Biomass is currently considered as an emerging technology. The application of Biomass in concrete is still prohibited from many agencies such as the American Society of Testing Materials (ASTM) and the American Concrete Institute (ACI), however it was reported that some preliminary results are promising and it is feasible to use biomass in conventional concrete. Wood is considered a biomass source, burned as fuel to generate electricity or to produce heat. Very limited and almost no extensive research has been conducted on the implementation of biomass in concrete. The implementation of biomass in concrete will indirectly advance the renewable energy production and the economic development by decreasing CO2 emission from cement industry and saving energy as well. Biomass is defined as an organic matter resulting from living, or recently living plants or plant- based materials and is considered a renewable source of energy and are specifically called lingo cellulosic biomass. In 2009, the American coal ash association estimated that nearly 40% of the 63 million tons of coal fly ash generated in the U.S.A were beneficially used. The emerging energy-based substitution material is derived from the combustion of biomass and the co- combustion of the biomass with coal which is called Biomass and co-fired fly ash, respectively. However, the current American Society for Testing Materials (ASTM) and the American Concrete Institute (ACI) standards prevent non-coal derived fly ash from use in concrete because the engineering properties of the non-coal driven materials are not well understood. Very few studies have addressed the use of biomass in concrete and very limited results have been published and reported on the effect of using biomass ash as a supplementary cementitious material (SCM) in conventional concrete.
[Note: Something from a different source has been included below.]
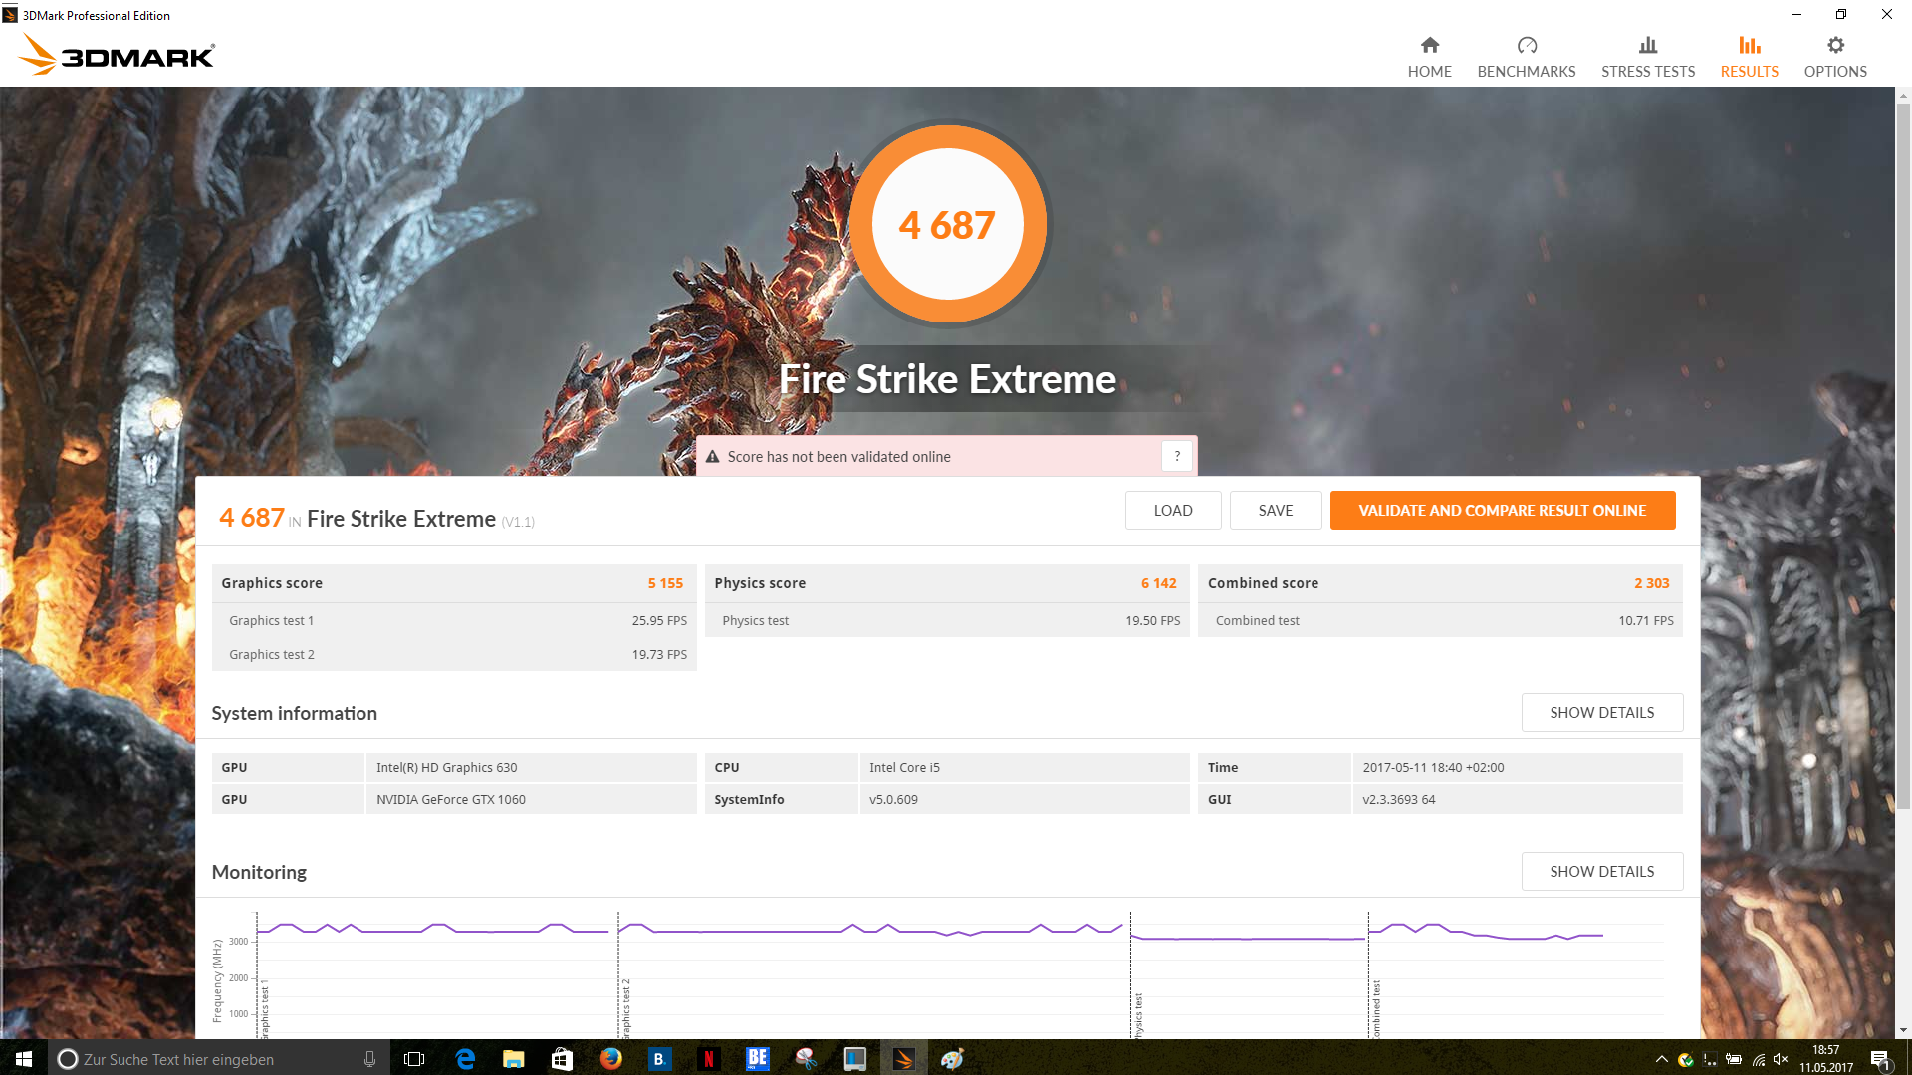Expand Monitoring with Show Details
Viewport: 1912px width, 1075px height.
tap(1601, 872)
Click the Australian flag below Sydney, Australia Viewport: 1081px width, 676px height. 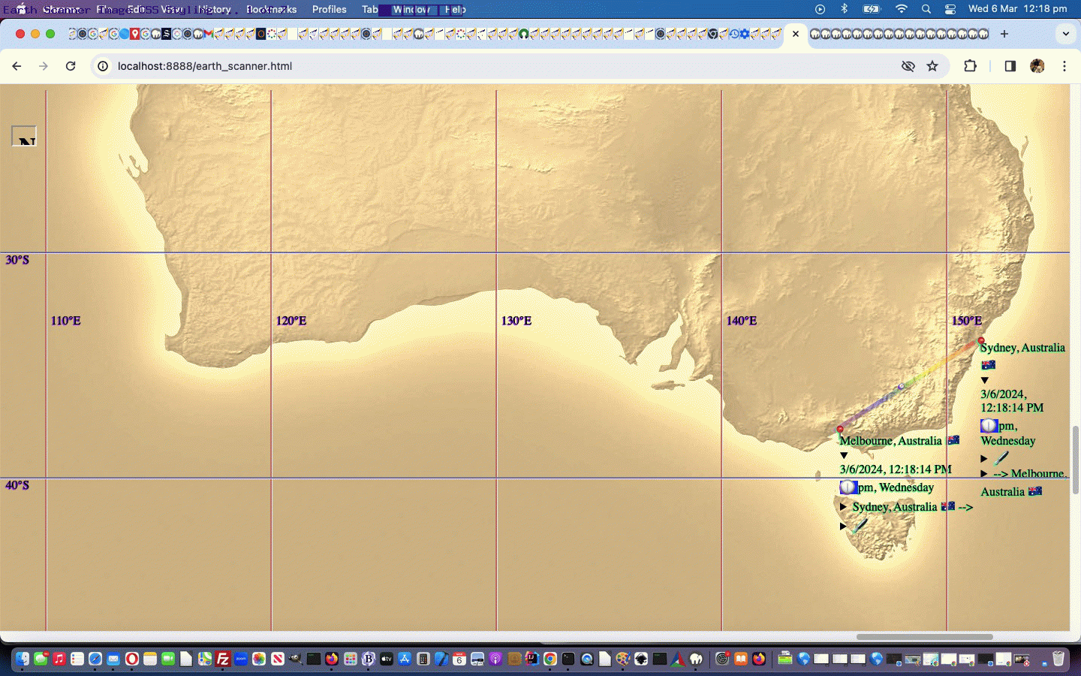988,365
Christopher et al. [1], reported the effect of binary blend of biomass and the co-fired ash combined with cement on the early-age hydration kinetics, workability, setting time, strength, permeability, and sulfate resistance. Wang et al. [2,3] showed that the co-fired and biomass concrete have very comparable strength to the conventional cement mixtures.

References

  1. Christopher RS, Kimberly EK (2015) Use of Biomass and Co-Fired Fly Ash in Concrete. ACI Materials Journal 112(2): 209-218.
  2. Wang S, Baxter L (2007) Comprehensive study of biomass fly ash in concrete: Strength, microscopy, kinetics and durability. Fuel Processing Technology 88(11-12): 1165-1170.
  3. Wang S, Miller A, Baxter, Llamazos E, Fonseca F, et al. (2008) Biomass fly ash in concrete: Mixture proportioning and mechanical properties. Fuel 87(3): 365-371.